Language models like GPT-5 “are optimized to be good test-takers, and guessing when uncertain improves test performance” Why Language Models Hallucinate This is the key to AI hallucinations, according to a new research paper from OpenAI, the maker of ChatGPT, published on September 4, 2025. I think this explanation has merit, although it doesn't seem to explain when large language models (LLMs) have access to sources with the correct answers and incorrectly summarize them.

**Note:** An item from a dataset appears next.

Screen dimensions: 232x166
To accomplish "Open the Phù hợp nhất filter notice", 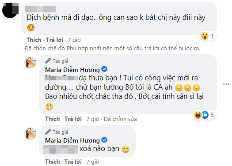I will coord(112,49).
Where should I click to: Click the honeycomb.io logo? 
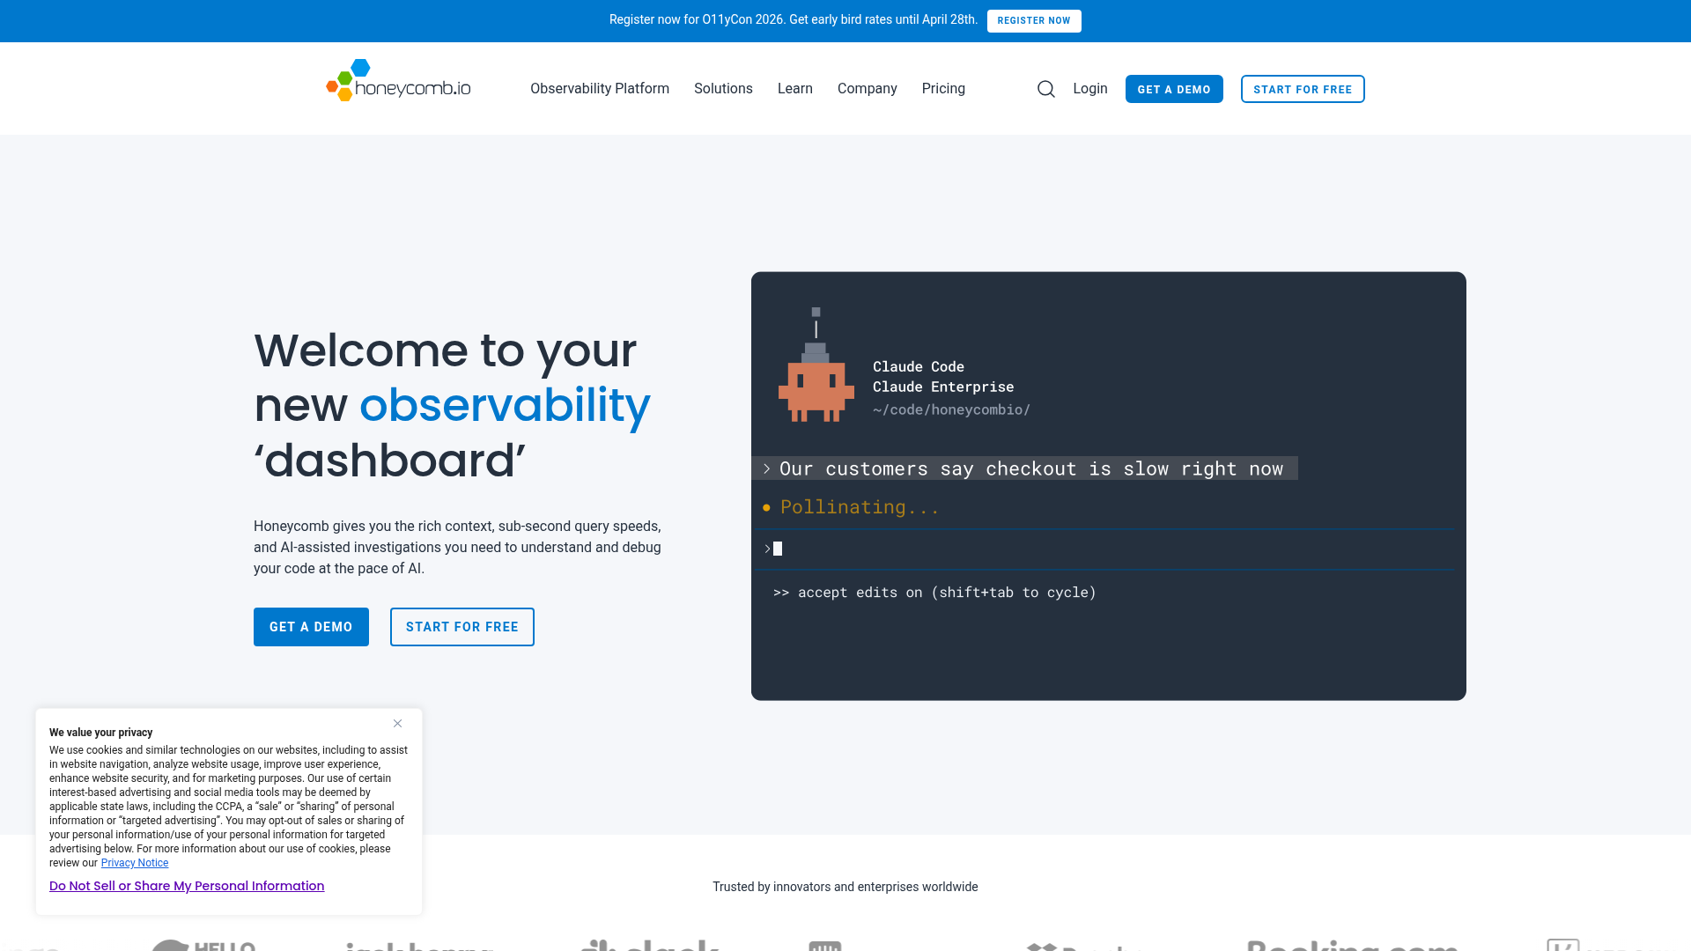coord(397,88)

The most interesting point to me in the paper is their call for changing how AI benchmarks score different AI models to penalize wrong guesses. This reminded of how for most multiple-choice tests in school, you should choose any random answer rather than leave the answer blank. If the answers are ABCD, you have a 25% chance of getting the answer right and you always have a positive expected value, because you either get one point or zero. Zero for a wrong answer is the same as zero for no answer. However, Advanced Placement (AP) tests used to give negative points for wrong answers. When I went to find a source for my recollection about AP test scoring, I learned that this policy had changed shortly after I graduated high school. (“AP creates penalties for not guessing,” July 2010). So it appears that penalizing guessing is just as unpopular with human benchmarks as AI benchmarks. I, for one, am in favor of wrong-guess penalties for both.
AI hallucinations include not only completely made-up references (which are often easy to spot if you put in any effort to check), but also subtly incorrect summaries or correct-yet-irrelevant citations that do not support the point being made (which may require close reading of the cited sources).